● **YOUR TASK**: The expected response is a copy of every line in the entries below that includes the word "arrow".

RECORDS SHOWN Start Marker

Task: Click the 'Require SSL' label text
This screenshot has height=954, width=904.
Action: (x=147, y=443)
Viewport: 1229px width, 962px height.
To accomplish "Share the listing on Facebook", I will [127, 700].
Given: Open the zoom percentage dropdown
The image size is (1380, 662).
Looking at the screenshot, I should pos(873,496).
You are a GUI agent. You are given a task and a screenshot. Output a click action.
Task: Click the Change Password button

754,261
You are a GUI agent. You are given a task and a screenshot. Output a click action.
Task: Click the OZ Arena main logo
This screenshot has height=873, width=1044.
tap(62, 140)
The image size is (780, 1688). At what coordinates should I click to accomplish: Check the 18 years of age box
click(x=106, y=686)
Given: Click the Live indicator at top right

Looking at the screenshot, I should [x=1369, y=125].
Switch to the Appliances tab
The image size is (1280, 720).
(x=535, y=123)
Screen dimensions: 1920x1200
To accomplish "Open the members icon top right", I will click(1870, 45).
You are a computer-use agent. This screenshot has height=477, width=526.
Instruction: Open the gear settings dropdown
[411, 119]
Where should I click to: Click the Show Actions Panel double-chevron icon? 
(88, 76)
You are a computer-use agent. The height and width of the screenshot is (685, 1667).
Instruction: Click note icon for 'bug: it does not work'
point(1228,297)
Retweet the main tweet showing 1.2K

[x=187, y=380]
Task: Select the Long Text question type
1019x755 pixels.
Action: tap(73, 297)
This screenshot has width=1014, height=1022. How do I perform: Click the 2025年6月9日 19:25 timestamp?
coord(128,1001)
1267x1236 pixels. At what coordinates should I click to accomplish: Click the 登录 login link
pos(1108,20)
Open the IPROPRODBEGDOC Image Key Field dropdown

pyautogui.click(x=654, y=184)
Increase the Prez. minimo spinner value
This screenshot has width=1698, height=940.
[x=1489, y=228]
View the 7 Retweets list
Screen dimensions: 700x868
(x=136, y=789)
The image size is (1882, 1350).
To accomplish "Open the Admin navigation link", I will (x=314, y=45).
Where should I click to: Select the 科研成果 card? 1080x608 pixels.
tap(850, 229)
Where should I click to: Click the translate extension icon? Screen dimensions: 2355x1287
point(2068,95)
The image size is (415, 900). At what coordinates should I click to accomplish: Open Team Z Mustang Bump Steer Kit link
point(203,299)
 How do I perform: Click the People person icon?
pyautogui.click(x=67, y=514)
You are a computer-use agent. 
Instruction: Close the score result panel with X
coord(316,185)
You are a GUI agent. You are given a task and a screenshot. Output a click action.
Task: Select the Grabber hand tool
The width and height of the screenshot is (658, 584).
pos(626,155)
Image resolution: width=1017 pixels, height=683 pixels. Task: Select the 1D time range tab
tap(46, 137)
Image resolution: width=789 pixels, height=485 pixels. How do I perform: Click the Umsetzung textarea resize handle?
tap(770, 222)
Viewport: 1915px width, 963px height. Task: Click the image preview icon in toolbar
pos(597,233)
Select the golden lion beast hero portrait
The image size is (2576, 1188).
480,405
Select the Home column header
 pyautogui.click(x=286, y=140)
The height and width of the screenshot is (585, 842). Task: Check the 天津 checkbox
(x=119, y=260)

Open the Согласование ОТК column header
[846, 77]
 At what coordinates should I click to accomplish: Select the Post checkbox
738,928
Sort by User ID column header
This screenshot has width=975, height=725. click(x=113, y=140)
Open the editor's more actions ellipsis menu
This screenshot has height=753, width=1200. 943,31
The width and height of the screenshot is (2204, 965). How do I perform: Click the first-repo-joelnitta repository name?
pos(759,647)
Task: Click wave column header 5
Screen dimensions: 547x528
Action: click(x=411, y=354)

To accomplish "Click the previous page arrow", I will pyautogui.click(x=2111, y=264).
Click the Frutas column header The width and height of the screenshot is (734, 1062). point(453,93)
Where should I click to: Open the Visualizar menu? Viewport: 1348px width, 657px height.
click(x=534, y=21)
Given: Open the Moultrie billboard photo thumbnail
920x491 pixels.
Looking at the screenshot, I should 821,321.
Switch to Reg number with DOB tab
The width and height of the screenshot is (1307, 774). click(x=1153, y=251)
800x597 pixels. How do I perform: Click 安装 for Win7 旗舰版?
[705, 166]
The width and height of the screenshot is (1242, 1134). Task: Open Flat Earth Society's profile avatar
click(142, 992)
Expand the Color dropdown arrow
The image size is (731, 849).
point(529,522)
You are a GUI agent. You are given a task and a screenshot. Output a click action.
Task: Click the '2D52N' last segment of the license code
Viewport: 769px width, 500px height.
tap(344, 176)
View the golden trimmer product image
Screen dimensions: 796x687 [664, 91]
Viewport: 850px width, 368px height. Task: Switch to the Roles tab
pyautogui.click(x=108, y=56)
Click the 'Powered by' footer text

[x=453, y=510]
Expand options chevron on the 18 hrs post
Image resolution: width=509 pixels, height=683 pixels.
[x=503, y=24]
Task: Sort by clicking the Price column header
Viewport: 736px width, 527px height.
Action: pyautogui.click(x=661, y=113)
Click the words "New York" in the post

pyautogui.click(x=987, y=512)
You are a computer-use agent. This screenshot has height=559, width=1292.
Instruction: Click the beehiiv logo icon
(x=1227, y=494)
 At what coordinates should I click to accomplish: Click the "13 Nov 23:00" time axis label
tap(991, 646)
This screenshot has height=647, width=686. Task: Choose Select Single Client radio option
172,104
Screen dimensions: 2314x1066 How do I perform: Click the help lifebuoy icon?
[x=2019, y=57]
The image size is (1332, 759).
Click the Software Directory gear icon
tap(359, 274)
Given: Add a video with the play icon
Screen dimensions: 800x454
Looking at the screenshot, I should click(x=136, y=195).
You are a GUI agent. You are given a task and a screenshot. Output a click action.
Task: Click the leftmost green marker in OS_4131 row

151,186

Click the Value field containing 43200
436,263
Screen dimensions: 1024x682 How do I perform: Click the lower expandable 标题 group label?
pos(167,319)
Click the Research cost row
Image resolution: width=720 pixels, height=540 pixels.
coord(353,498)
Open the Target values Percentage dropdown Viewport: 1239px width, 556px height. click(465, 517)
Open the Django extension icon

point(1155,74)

RECORDS SHOWN End Marker

● **ANSWER BOX**:
To accomplish "Click the previous page arrow", I will pyautogui.click(x=2111, y=264).
Expand the Color dropdown arrow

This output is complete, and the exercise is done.